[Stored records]
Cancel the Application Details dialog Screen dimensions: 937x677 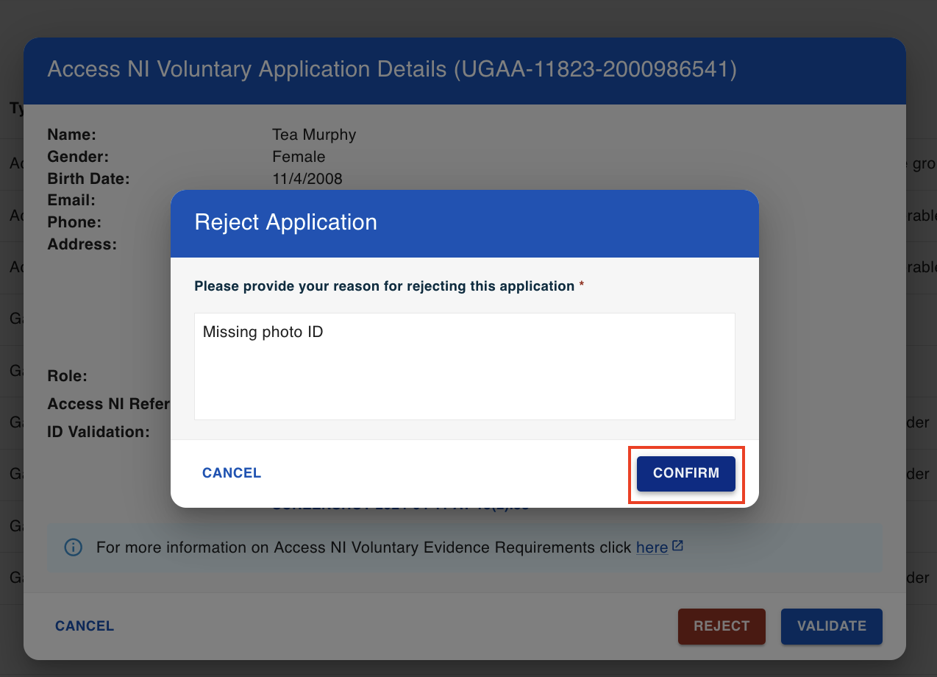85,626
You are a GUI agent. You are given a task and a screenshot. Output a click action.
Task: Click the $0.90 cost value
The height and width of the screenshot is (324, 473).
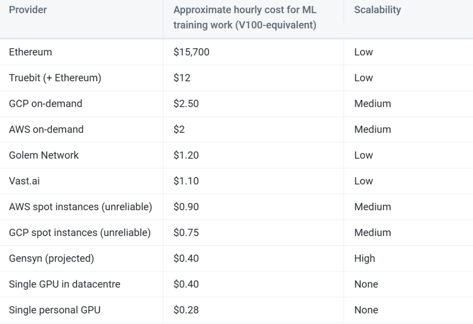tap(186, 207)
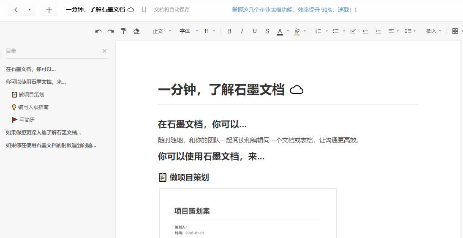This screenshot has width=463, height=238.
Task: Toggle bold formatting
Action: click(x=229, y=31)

* * *

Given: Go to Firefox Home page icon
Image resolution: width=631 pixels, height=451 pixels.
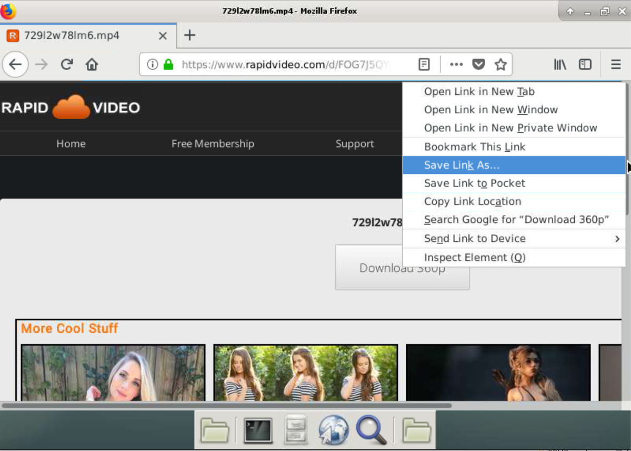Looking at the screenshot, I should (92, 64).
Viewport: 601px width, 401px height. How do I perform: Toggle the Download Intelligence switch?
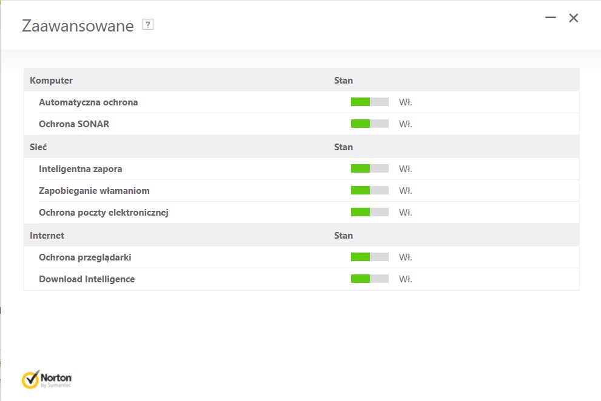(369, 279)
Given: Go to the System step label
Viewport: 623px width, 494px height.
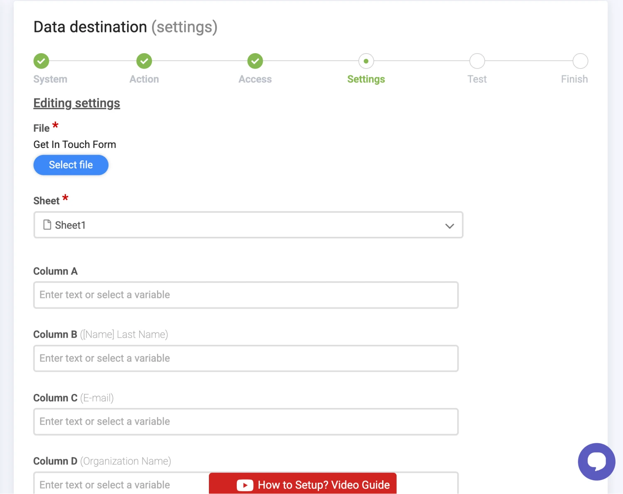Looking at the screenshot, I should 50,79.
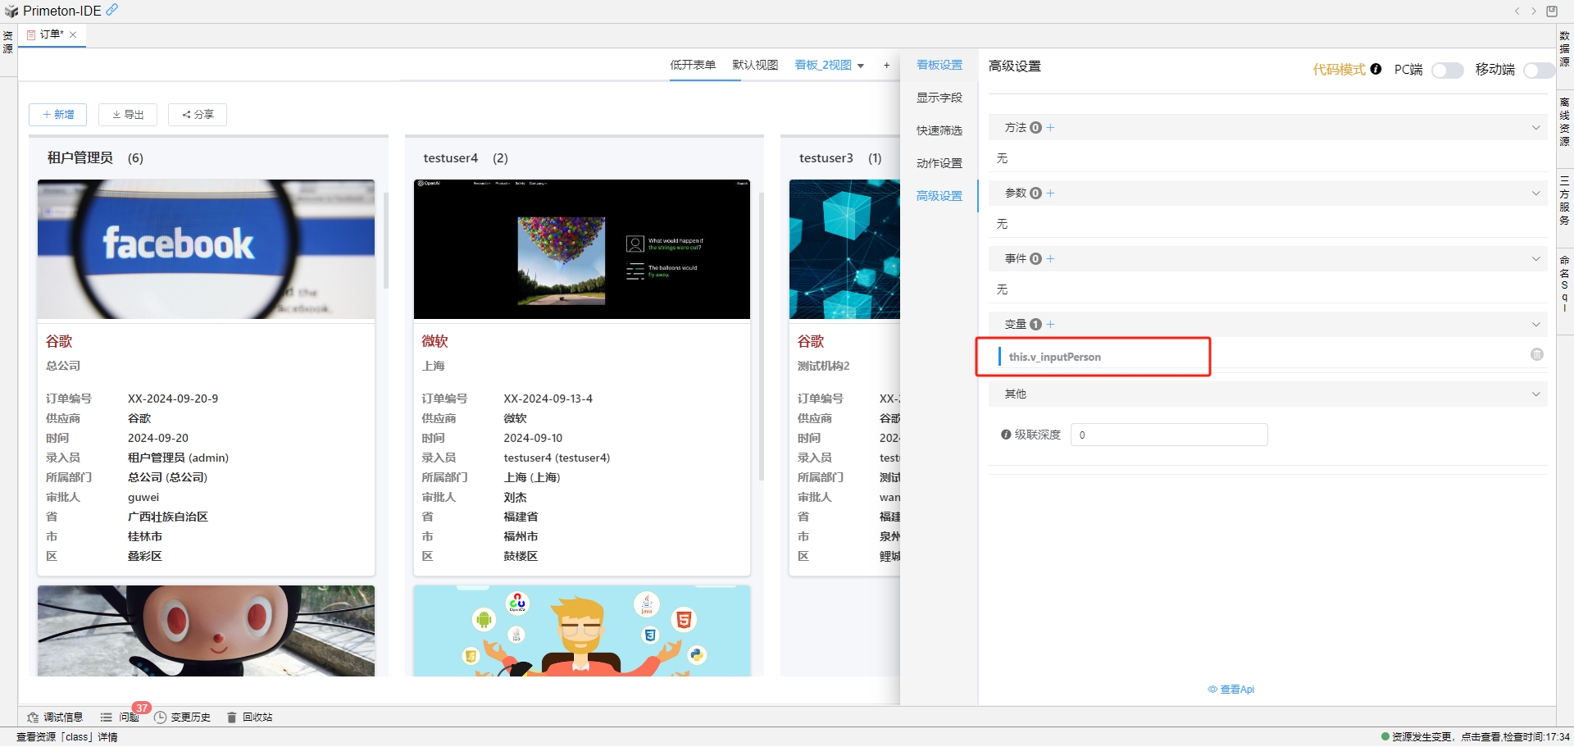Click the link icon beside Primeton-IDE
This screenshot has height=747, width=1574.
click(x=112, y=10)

---

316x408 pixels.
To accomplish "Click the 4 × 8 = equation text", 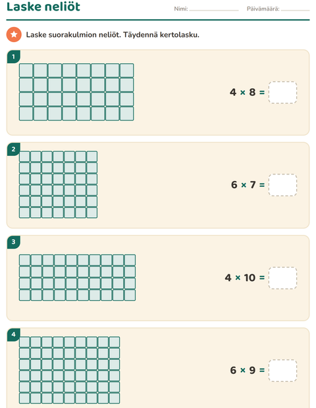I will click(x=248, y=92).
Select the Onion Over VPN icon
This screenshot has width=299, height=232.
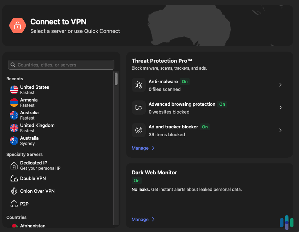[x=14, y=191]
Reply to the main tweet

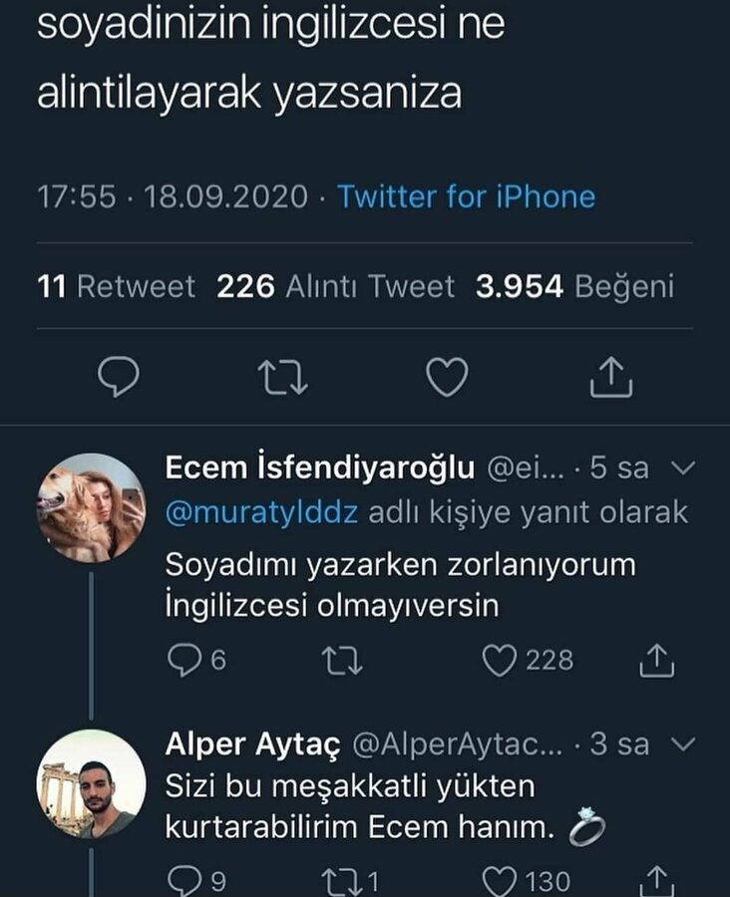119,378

• ASSIGNMENT: Pictures do not belong in the answer. Return the lines above starting at the one with "Given: Go to Firefox Home page icon" and ending at the one with "Given: Go to the System step label", both kept, exactly.

• OUTPUT BELOW:
Given: Go to Firefox Home page icon
Image resolution: width=631 pixels, height=451 pixels.
Looking at the screenshot, I should (92, 64).
Viewport: 601px width, 401px height. How do I perform: Toggle the Download Intelligence switch?
(369, 279)
Given: Go to the System step label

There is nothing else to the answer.